Before I got into the “food prep” for the week, I wanted to do something fun with my girls when we got home from church! Sunday is a great day to make new recipes or play around with recipes with your kids. For some reason, my girls were offered lollipops almost every day this past week. I was getting tired of saying “no” all week, so when we got home today and I remembered I had lollipop sticks from my brownie pops, I told the girls we were going to come up with something different and healthy! So, we cut up bananas, spread sun butter and placed dark organic chocolate chips on them with the stick and there you go…a NUT FREE, Healthy TREAT! 🙂 It also wasn’t a sugar trap on a stick! They ate one right away and we froze the rest and they enjoyed really taking time to eat them once they were frozen!! Click here for the full recipe of Banana Pops.

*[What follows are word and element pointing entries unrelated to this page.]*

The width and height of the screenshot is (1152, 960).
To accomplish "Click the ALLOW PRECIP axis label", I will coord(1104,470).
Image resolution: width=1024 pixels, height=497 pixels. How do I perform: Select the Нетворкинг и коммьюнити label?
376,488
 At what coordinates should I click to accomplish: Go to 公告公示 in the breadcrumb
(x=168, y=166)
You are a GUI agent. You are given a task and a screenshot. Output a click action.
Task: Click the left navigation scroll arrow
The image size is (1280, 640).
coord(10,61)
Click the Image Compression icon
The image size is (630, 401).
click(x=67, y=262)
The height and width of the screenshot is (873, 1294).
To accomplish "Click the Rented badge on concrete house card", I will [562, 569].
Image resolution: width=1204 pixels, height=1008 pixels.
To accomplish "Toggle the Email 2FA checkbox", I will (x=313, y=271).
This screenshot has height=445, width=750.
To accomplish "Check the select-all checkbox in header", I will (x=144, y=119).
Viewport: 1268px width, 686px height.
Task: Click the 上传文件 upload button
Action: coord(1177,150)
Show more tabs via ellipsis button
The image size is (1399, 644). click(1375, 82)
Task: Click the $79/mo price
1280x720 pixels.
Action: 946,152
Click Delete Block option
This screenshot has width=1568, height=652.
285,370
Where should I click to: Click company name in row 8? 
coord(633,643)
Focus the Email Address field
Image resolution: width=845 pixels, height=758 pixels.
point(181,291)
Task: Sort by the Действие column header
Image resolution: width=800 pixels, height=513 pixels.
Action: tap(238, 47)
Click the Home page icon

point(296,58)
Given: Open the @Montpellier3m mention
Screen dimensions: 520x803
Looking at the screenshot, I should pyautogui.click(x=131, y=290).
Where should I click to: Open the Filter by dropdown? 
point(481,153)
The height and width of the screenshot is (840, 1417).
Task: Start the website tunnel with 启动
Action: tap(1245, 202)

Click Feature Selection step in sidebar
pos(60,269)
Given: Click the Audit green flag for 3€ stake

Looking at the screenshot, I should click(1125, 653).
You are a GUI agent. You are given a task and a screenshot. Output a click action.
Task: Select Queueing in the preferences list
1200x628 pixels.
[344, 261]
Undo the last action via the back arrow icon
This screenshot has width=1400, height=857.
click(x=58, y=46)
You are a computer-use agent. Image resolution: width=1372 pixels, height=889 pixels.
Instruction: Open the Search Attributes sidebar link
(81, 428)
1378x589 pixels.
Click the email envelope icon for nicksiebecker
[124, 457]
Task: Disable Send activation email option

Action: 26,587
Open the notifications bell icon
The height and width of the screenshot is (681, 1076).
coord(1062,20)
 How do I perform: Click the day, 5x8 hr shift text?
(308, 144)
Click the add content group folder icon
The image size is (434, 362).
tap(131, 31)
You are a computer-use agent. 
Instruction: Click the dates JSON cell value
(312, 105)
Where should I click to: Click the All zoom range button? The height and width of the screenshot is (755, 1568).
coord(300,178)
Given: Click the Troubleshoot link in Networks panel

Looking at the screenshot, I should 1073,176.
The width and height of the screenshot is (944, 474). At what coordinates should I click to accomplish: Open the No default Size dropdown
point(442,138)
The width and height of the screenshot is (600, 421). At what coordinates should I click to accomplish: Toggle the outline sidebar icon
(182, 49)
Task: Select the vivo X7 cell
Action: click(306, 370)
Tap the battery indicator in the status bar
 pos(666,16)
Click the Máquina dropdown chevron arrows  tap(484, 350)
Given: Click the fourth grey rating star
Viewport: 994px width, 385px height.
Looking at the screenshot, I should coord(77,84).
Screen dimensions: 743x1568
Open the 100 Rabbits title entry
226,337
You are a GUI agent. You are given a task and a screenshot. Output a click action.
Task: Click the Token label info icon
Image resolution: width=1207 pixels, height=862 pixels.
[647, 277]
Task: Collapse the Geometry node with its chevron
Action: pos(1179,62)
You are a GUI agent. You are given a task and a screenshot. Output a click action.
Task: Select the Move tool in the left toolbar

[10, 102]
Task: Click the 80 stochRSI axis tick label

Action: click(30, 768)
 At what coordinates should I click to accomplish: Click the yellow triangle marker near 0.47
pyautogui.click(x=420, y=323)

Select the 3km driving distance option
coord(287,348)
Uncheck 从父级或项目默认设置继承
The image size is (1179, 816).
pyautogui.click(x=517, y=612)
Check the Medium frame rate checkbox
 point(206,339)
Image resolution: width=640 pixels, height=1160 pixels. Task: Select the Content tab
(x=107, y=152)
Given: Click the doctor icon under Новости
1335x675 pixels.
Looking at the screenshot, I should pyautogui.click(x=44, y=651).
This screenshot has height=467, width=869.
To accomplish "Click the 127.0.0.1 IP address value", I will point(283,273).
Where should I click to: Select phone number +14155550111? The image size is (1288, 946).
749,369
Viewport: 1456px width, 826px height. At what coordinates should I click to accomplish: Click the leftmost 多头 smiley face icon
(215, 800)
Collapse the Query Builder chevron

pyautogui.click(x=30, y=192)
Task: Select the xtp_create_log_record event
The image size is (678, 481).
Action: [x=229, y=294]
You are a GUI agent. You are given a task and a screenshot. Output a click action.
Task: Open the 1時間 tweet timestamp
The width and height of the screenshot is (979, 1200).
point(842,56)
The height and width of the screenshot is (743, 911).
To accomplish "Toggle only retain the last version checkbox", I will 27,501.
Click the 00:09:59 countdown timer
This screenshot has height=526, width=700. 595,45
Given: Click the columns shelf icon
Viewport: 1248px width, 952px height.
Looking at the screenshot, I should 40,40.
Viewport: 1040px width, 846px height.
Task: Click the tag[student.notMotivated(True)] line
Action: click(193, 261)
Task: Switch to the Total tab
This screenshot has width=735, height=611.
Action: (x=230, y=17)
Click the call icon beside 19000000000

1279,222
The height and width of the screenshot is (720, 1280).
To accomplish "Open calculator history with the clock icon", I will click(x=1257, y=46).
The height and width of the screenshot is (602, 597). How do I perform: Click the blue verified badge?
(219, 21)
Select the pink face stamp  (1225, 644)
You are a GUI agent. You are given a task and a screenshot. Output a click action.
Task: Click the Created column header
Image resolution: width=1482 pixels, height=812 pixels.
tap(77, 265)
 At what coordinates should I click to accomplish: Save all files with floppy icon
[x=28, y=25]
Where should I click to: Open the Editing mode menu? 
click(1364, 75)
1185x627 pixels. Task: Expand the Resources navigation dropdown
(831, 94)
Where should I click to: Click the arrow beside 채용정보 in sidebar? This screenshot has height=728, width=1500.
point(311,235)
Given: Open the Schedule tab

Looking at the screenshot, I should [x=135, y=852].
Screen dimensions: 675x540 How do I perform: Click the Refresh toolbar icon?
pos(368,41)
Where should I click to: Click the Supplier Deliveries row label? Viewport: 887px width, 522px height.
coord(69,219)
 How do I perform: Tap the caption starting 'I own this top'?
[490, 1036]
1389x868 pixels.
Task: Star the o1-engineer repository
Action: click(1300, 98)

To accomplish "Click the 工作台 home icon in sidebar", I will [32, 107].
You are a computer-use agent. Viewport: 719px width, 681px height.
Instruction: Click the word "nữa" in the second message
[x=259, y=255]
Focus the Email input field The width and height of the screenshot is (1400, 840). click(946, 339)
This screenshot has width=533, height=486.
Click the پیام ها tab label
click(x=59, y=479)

Today I spent just a little bit of time cutting up vegetables that I can eat raw or cook. My favorites are colorful bell peppers, celery, yellow and green squash, cucumber, broccoli, and cauliflower. By having these precut for the week in containers in your fridge you are able to have them ready for snacking or cooking. I love to dip raw veggies in hummus or use them at night steamed as a side dish or in a stir-fry for dinner. It is always WONDERFUL to prep because it is DONE….no excuses about not having time to cook or make a healthy snack. I often use the cut up celery to make Ants on a Log for my girls (almond or sun butter with raisons) in their lunch. If everything is pre- cut for some reason it’s much easier to go and grab it and use it. You are able to do the same thing with nuts, seeds, and fruit. Prepackage them in snack-size baggies, so you can grab them during the week for a snack. It’s so much better than a vending machine snack at 3pm!
Also, I made my simple hummus for the week. It has very few ingredients, very fresh and easy to make. Just throw ingredients in a blender or food processor, then add it to a sealed container and store in the fridge. You can use it as a veggie dip or spread for the week.
3.) Plan Lunch and Dinner with the Family – I also have a calendar I take out with my girls for the week for their lunches. With my lunchbox recipe book, I let my 2 girls each pick a lunch idea and I get to pick one and there are our 5 meals for the week. We write it down on a calendar so that they can see what we all chose and we all know what we are having instead of scrambling that morning. Also, I do the same with my husband for dinner. We both travel and have busy schedules, so we figure out what nights we are home or away and we plan our dinners that way. I have an amazing husband that loves to cook, so if he is home and can cook, he will! Amazing, right? We map out the week for dinners and figure out who and what we will cook. Again, this is so much help for our week ahead. We really only do Sunday -Thursday because Friday and Saturday night we usually go out with the kids or make something fun at home like homemade pizza. If you can nail down Sunday through Thursday it can be easier than you think!
PLEASE know that I am a work in progress with this and I wish I could say I do this every single week and I stick to it, but life happens and things happen and it doesn’t always work out for me, but when it does…gosh, it feels good and that is why I wanted to share. It’s all about PREP!!!